C’est un moment cardinal, un jalon où se rejoignent la justice internationale, la mémoire nationale et la responsabilité politique. Pourtant, au cœur de ce moment fondateur, un silence assourdissant domine là où la parole officielle devrait résonner avec la force d’une conscience vive.
Au premier rang des interrogations brûlantes figure la présence ou plutôt l’absence d’un homme dont la trajectoire croise inexorablement celle de l’accusé : Jean-Pierre Bemba. Ancien chef militaire du MLC, aujourd’hui ministre dans le gouvernement Tshisekedi.

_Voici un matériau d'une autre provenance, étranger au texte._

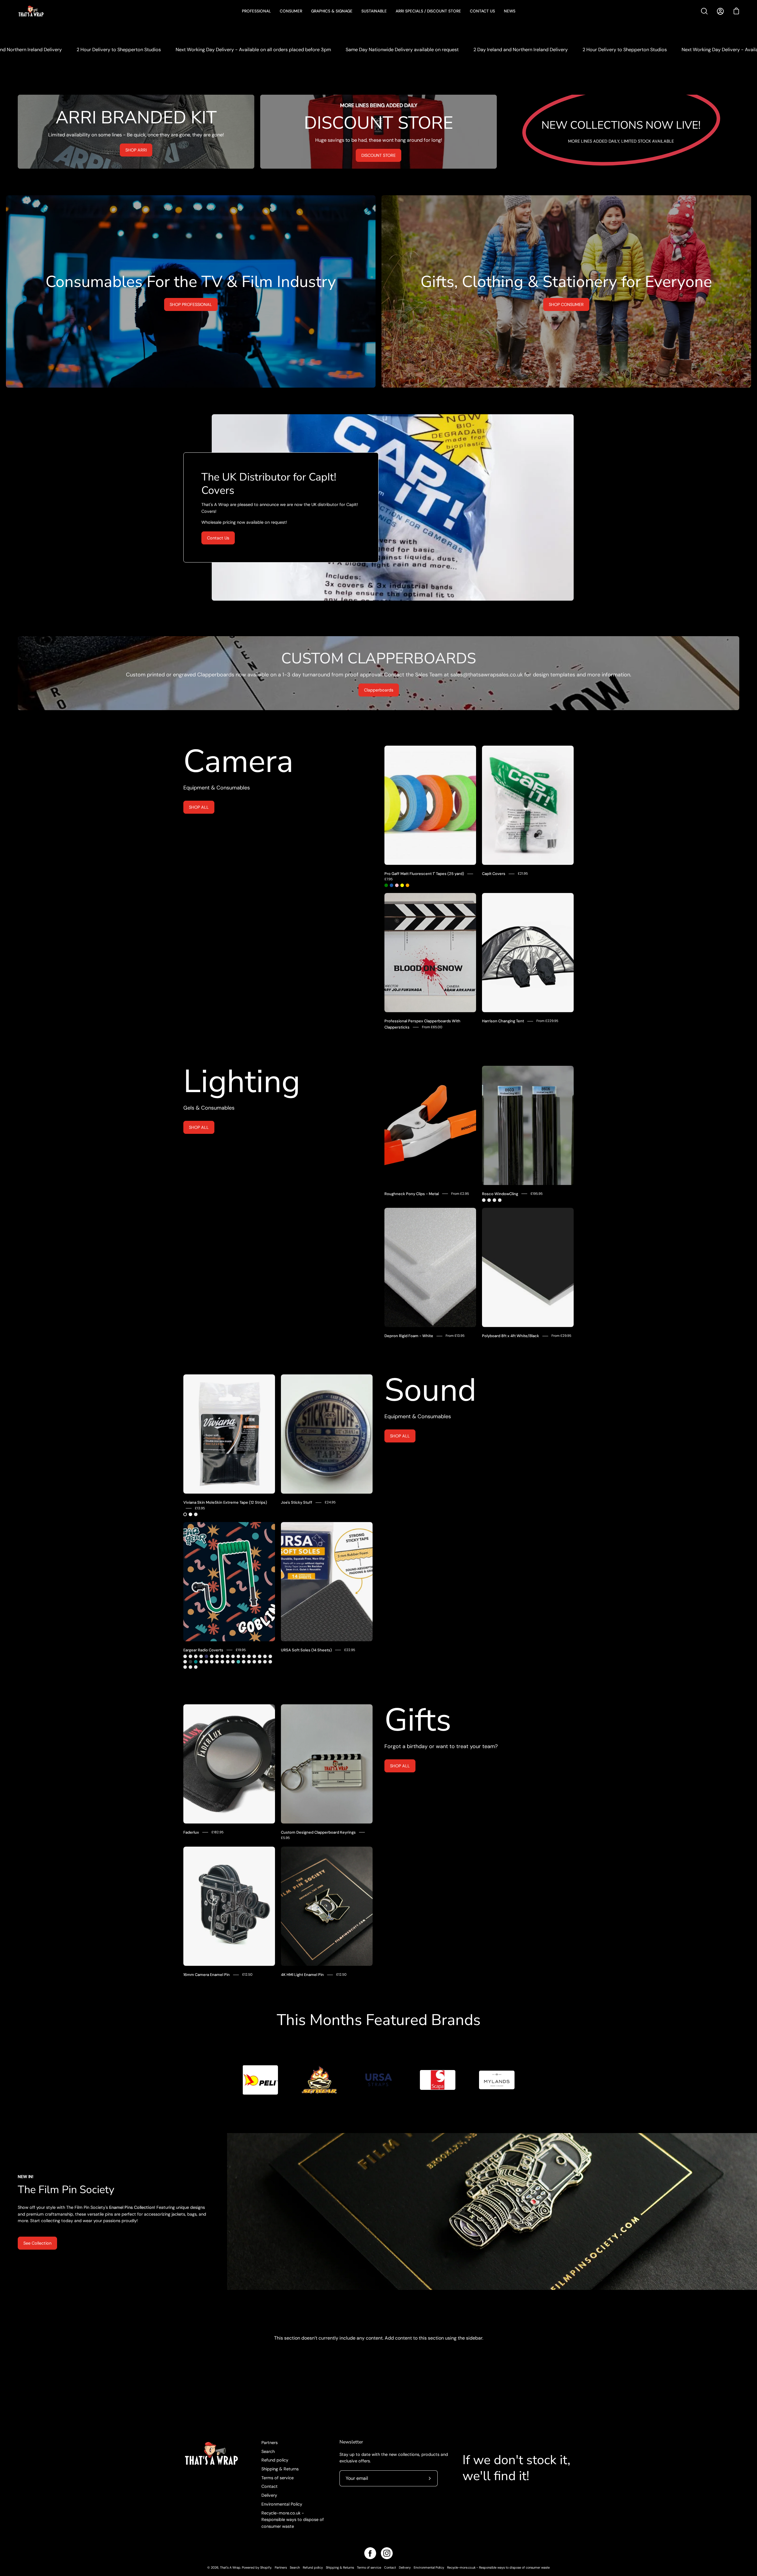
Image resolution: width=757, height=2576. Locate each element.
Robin (227, 1656)
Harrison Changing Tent (503, 1020)
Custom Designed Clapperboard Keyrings (318, 1832)
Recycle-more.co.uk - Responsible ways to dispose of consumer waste (292, 2519)
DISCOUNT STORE (378, 155)
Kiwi (249, 1656)
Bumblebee (211, 1656)
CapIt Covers (493, 873)
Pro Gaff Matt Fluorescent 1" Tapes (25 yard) (424, 873)
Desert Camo (259, 1656)
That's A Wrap (230, 2567)
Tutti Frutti (259, 1661)
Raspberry (206, 1661)
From (432, 1027)
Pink (397, 885)
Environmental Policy (281, 2504)
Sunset (233, 1656)
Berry (211, 1661)
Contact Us (218, 538)
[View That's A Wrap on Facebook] (370, 2553)
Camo (190, 1656)
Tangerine (254, 1661)
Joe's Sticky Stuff (296, 1502)
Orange (407, 885)
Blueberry (270, 1661)
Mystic (238, 1656)
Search (268, 2451)
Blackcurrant (249, 1661)
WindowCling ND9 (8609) (494, 1200)
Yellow (402, 885)
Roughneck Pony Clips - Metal (411, 1193)
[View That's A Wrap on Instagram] (387, 2553)
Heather (270, 1656)
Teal (196, 1661)
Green (386, 885)
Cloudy (217, 1656)
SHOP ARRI (136, 150)
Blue (391, 885)
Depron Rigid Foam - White (408, 1335)
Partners (269, 2442)
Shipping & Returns (280, 2469)
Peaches (185, 1667)
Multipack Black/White (196, 1514)
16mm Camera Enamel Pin (206, 1974)
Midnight (206, 1656)
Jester (185, 1656)
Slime (201, 1656)
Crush (222, 1656)
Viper (201, 1661)
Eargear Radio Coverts (203, 1650)
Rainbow (227, 1661)
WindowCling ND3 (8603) (484, 1200)
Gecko (185, 1661)
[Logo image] (260, 2080)
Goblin (196, 1667)
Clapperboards (378, 690)
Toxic (243, 1661)
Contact (269, 2486)
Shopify (265, 2567)
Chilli (217, 1661)
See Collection (37, 2243)
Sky (238, 1661)
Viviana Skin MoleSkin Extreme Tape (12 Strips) (225, 1502)
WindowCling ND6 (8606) (489, 1200)
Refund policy (274, 2460)
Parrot (243, 1656)
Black (185, 1514)
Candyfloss (233, 1661)
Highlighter (190, 1667)
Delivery (269, 2495)
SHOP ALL (199, 807)
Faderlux (191, 1832)
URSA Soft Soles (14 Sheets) (306, 1650)
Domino (265, 1661)
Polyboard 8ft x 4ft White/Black (510, 1335)
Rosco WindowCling (500, 1193)
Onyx (190, 1661)
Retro (196, 1656)
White (190, 1514)
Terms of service (277, 2477)
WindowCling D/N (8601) (500, 1200)
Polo (254, 1656)
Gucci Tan (265, 1656)
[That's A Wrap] (55, 11)
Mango (222, 1661)
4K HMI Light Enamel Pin (302, 1974)
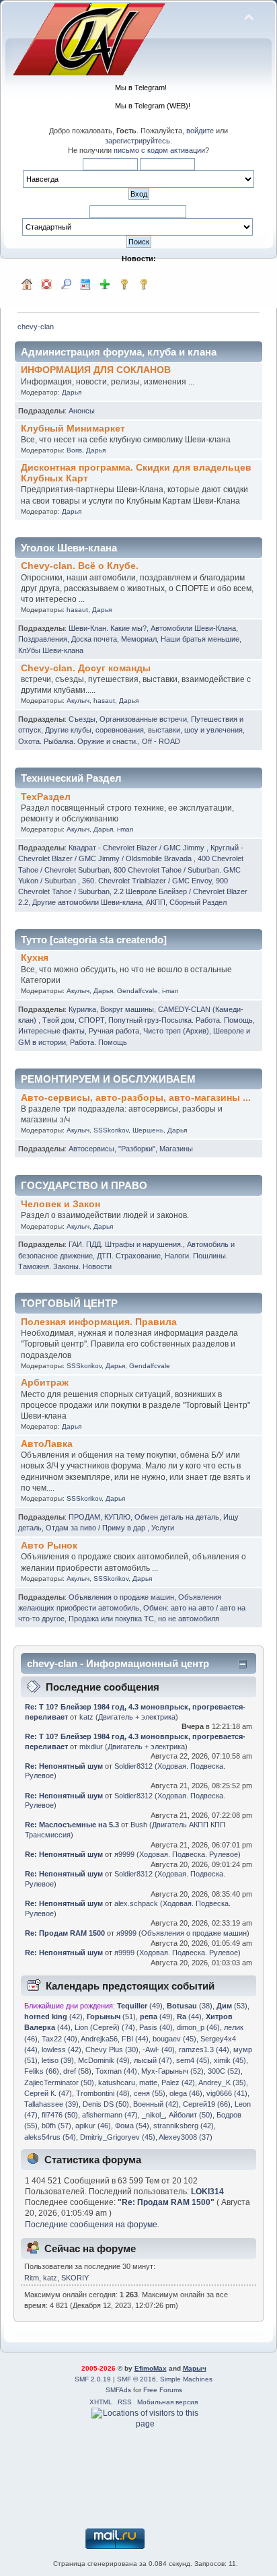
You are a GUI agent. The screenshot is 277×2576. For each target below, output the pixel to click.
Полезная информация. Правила (99, 1322)
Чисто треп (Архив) (176, 1031)
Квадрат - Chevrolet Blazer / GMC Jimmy (137, 848)
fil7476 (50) (60, 2115)
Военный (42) (156, 2104)
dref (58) (77, 2071)
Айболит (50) (190, 2115)
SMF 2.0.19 (93, 2379)
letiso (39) (58, 2060)
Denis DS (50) (106, 2104)
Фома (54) (132, 2126)
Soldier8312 (133, 1766)
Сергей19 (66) (207, 2104)
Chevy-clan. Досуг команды (86, 668)
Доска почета (94, 639)
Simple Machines (186, 2379)
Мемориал (139, 639)
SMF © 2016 (136, 2379)
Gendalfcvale (137, 990)
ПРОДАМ (84, 1517)
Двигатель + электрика (136, 1717)
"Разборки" (136, 1149)
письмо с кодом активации (159, 150)
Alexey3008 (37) (185, 2137)
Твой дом (58, 1020)
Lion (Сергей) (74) (105, 2027)
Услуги (162, 1528)
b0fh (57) (56, 2126)
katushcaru (116, 2082)
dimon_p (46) (198, 2027)
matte (148, 2082)
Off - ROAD (161, 741)
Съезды (82, 719)
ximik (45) (230, 2060)
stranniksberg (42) (183, 2126)
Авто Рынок (49, 1545)
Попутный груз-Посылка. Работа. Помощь (180, 1020)
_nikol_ (153, 2115)
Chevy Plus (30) (111, 2049)
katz (86, 1717)
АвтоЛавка (47, 1444)
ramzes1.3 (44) (204, 2049)
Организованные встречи (143, 719)
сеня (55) (149, 2093)
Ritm (31, 2278)
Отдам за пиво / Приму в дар (96, 1528)
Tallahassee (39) (51, 2104)
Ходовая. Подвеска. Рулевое (188, 1854)
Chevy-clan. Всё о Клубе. (79, 566)
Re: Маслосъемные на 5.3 (72, 1825)
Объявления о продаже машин (121, 1597)
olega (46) (185, 2093)
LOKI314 (207, 2191)
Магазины (176, 1149)
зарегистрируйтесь (137, 141)
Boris (74, 450)
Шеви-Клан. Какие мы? (108, 628)
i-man (125, 829)
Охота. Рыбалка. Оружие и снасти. (78, 741)
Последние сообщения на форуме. (92, 2224)
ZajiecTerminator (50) (59, 2082)
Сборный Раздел (198, 902)
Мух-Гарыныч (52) (172, 2071)
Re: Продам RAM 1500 (65, 1933)
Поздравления (42, 639)
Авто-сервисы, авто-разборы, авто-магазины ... (136, 1098)
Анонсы (82, 411)
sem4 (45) (193, 2060)
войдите (200, 131)
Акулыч (78, 700)
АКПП (155, 902)
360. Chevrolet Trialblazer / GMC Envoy (147, 881)
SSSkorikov (110, 1130)
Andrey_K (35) (222, 2082)
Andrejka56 (99, 2039)
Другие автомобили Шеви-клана (87, 902)
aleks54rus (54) (50, 2137)
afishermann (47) (110, 2115)
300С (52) (224, 2071)
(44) (189, 2016)
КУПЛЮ (117, 1517)
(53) (231, 2006)
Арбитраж (45, 1383)
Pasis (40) (156, 2027)
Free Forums (162, 2390)
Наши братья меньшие (200, 639)
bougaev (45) (174, 2039)
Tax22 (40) (59, 2039)
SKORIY (75, 2278)
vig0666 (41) (226, 2093)
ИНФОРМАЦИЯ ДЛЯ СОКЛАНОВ (96, 370)
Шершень (147, 1130)
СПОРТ (91, 1020)
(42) (53, 2016)
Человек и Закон (60, 1204)
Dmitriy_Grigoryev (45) (117, 2137)
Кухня (34, 958)
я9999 (124, 1854)
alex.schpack (136, 1903)
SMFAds (118, 2390)
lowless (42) (61, 2049)
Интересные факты (51, 1031)
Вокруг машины (127, 1009)
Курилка (82, 1009)
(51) (111, 2016)
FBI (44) (135, 2039)
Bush (138, 1825)
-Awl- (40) (159, 2049)
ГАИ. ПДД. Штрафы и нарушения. (126, 1244)
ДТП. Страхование (129, 1256)
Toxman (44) (116, 2071)
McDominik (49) (104, 2060)
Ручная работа (114, 1031)
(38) (189, 2006)
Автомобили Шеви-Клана (193, 628)
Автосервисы (91, 1149)
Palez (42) (178, 2082)
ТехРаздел (46, 797)
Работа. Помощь (98, 1042)
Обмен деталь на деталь (176, 1517)
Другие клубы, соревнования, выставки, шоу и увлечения (144, 730)
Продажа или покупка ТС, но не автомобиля (144, 1619)
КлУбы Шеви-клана (50, 650)
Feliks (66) (41, 2071)
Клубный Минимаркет (73, 428)
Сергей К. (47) (48, 2093)
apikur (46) (93, 2126)
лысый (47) (153, 2060)
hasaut (77, 609)
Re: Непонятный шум (64, 1766)
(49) (140, 2006)
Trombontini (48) (103, 2093)
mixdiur (91, 1746)
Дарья (71, 392)
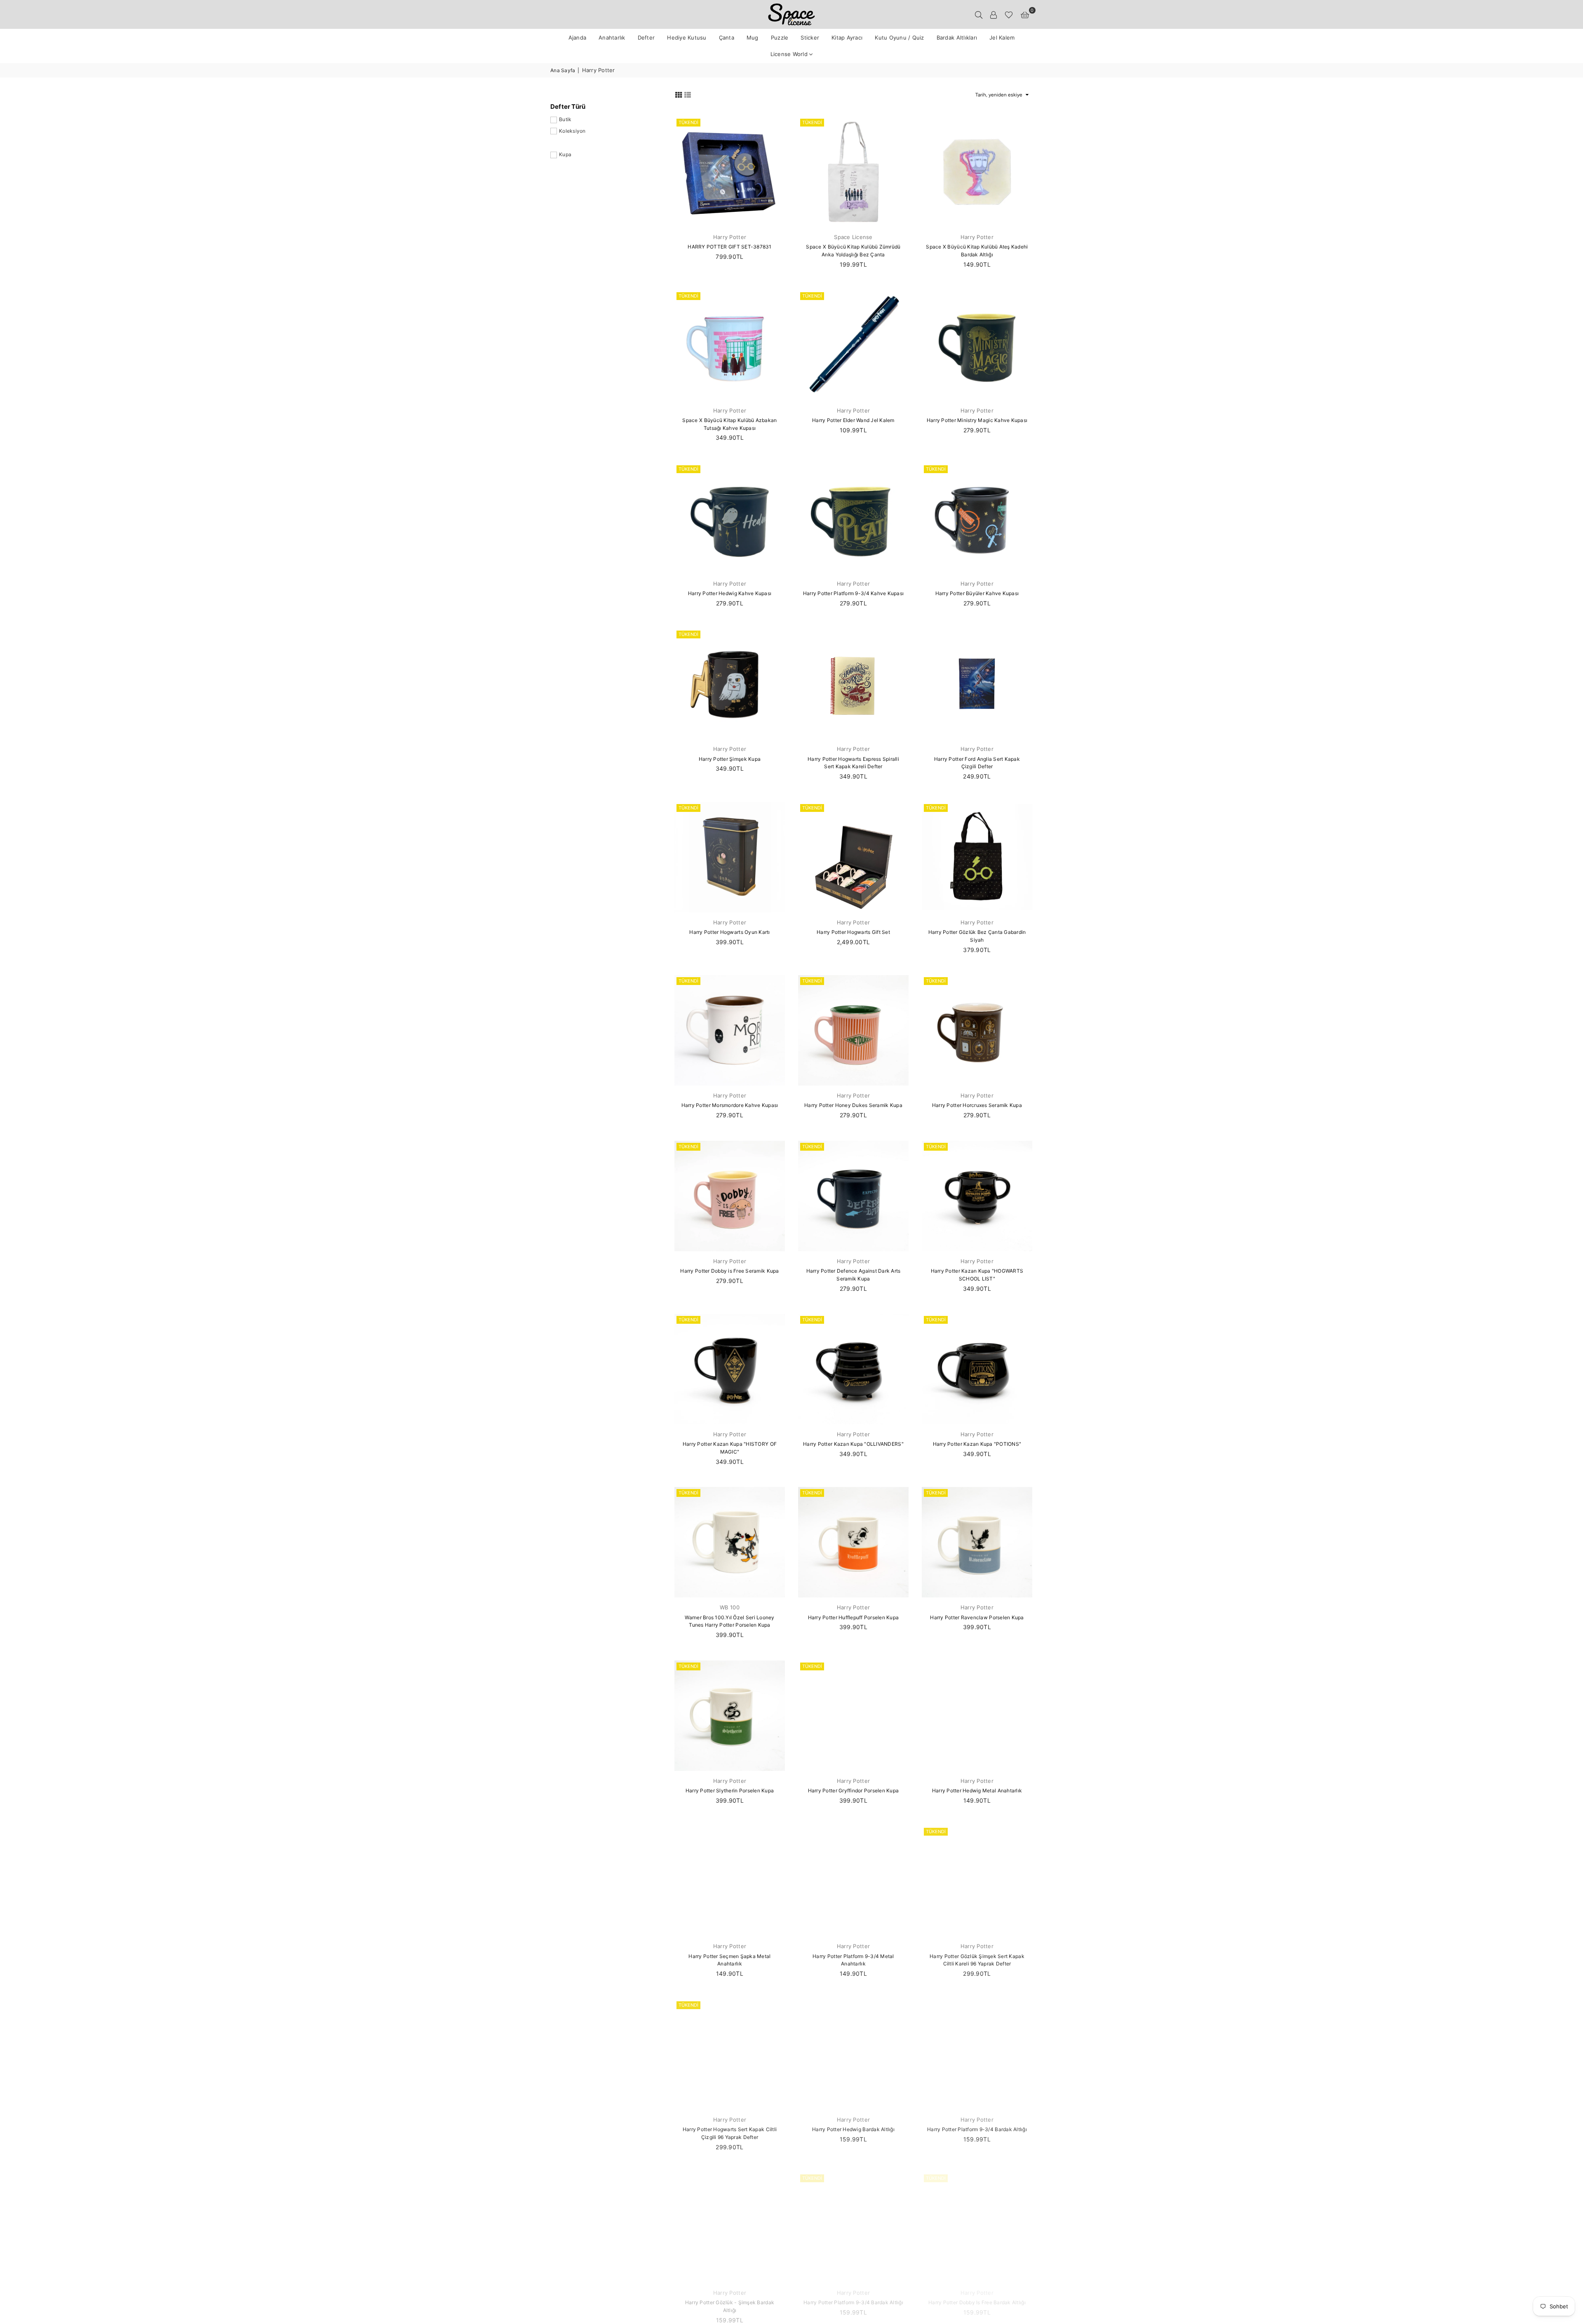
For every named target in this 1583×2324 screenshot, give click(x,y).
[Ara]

Il est cité dans le procès non comme une silhouette anecdotique, mais comme témoin privilégié, acteur d’un passé où se sont mêlés alliances fluctuantes, stratégies de terrain et zones d’ombre encore mal éclairées.
La question essentielle, que nul ne peut évacuer d’un revers de main, demeure : Jean-Pierre Bemba a-t-il seulement lu la lettre que Roger Lumbala lui a adressée ?
Car cette lettre n’est pas un geste mondain : c’est l’appel grave d’un homme qui affirme que son parti, contrairement au MLC de l’époque, n’était doté ni de forces armées, ni de policiers, ni d’équipements militaires.
Une déclaration qui renvoie à la responsabilité historique du MLC, organisation tristement connue pour son rôle dans les violences de la période.
Que Bemba réponde ou demeure silencieux, le procès, lui, trace une ligne de démarcation entre les responsabilités réelles et les fictions politiques patiemment entretenues. Il oblige chacun à soumettre sa trajectoire à l’examen de la lumière.
Le paradoxe moral du pouvoir Tshisekedi
Mais le silence le plus retentissant ne vient pas de l’ancien chef de guerre devenu ministre : il provient de l’État lui-même.
Comment un gouvernement qui s’enorgueillit d’être le porte-étendard du combat pour la reconnaissance du “Génocost” peut-il demeurer aussi insensible, aussi inerte, face à un procès qui constitue une étape historique de notre mémoire collective ?
On ne peut pas, dans le même souffle, exiger du monde qu’il nomme et condamne un génocide, et se soustraire soi-même aux exigences les plus élémentaires de vérité, de cohérence et de responsabilité.
La justice internationale, lorsqu’elle se penche sur les crimes commis en RDC, n’agit pas contre le Congo : elle œuvre pour sa mémoire, pour sa dignité et pour la reconnaissance de tous ceux dont les vies ont été broyées par les ambitions d’hommes armés.
L’absence de réaction du gouvernement Tshisekedi s’apparente dès lors à une forme d’indifférence institutionnelle, une indifférence d’autant plus choquante qu’elle contredit ses propres proclamations morales.
On ne peut prétendre porter la mémoire des victimes tout en acceptant que des procès décisifs se déroulent dans une indifférence feutrée, comme si la douleur du pays n’était qu’un ornement diplomatique et non une réalité brûlante.
Patrick Muyaya : l’éloquence qui manque au rendez-vous de l’Histoire
Et puis il y a cette interpellation directe, inévitable :
Monsieur le Ministre Patrick Muyaya, où êtes-vous ?
Où est votre voix, vous dont la fonction même consiste à incarner le verbe officiel, à porter la parole du pays, à donner chair aux principes auxquels le gouvernement prétend adhérer ?
Au moment où l’Histoire convoque la RDC à un exercice de vérité, votre absence n’est pas un simple détail protocolaire ; elle est un manquement politique, une défaillance morale.
Car un gouvernement qui se respecte ne laisse pas un procès d’une telle magnitude se dérouler sans y projeter sa présence, son intelligence et sa responsabilité.
On pouvait attendre de vous une parole claire, une ligne politique rigoureuse, une affirmation de soutien à toute démarche judiciaire visant à dissiper les ombres du passé.
A la place, c’est une étrange pénombre qui s’installe autour du gouvernement, comme si celui-ci redoutait que le tribunal parisien ne vienne déranger les équilibres fragiles sur lesquels repose son pouvoir.
Le rendez-vous manqué d’un État avec sa propre histoire
Le procès de Roger Lumbala n’est pas une affaire privée entre anciens alliés.
Il est un miroir tendu à la nation, un test de sincérité pour un gouvernement qui revendique, à longueur de discours, le combat pour la mémoire et la justice.
Face à ce moment crucial, le silence de Jean-Pierre Bemba, la neutralité distante du gouvernement et l’absence inexplicable du ministre de la Communication composent un tableau déconcertant, où l’État semble avoir renoncé à sa propre exigence morale.
L’Histoire, elle, ne renonce jamais. Elle revient, elle insiste, elle exige.
Il ne tient qu’aux dirigeants congolais de choisir : répondre à son appel, ou s’enfouir dans ce silence qui est déjà une forme de reniement.